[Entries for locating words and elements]
>>

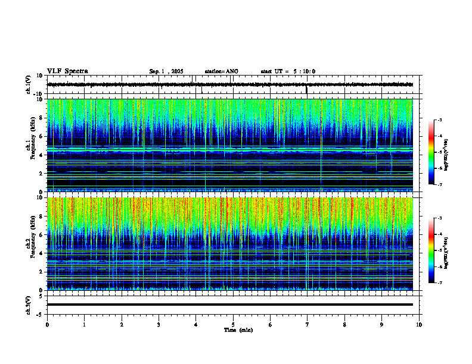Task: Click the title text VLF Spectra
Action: pos(67,71)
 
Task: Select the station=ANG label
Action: pos(221,71)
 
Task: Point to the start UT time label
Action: pos(288,71)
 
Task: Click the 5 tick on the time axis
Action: pos(233,325)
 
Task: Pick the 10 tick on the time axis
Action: pos(419,325)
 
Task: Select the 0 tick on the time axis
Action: pos(47,325)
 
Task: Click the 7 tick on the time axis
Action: pos(308,325)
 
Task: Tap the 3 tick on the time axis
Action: pos(159,325)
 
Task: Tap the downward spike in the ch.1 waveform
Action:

<<

Rewrite all the records above, substituting "horizontal axis" for every "time axis" and changing nothing else. Leave out the pictures.

_ANSWER FOR THE TASK_
Task: Click the title text VLF Spectra
Action: pos(67,71)
 
Task: Select the station=ANG label
Action: pos(221,71)
 
Task: Point to the start UT time label
Action: pos(288,71)
 
Task: Click the 5 tick on the horizontal axis
Action: pos(233,325)
 
Task: Pick the 10 tick on the horizontal axis
Action: pos(419,325)
 
Task: Select the 0 tick on the horizontal axis
Action: pos(47,325)
 
Task: Click the 7 tick on the horizontal axis
Action: pos(308,325)
 
Task: Tap the 3 tick on the horizontal axis
Action: pos(159,325)
 
Task: Tap the downward spike in the ch.1 waveform
Action:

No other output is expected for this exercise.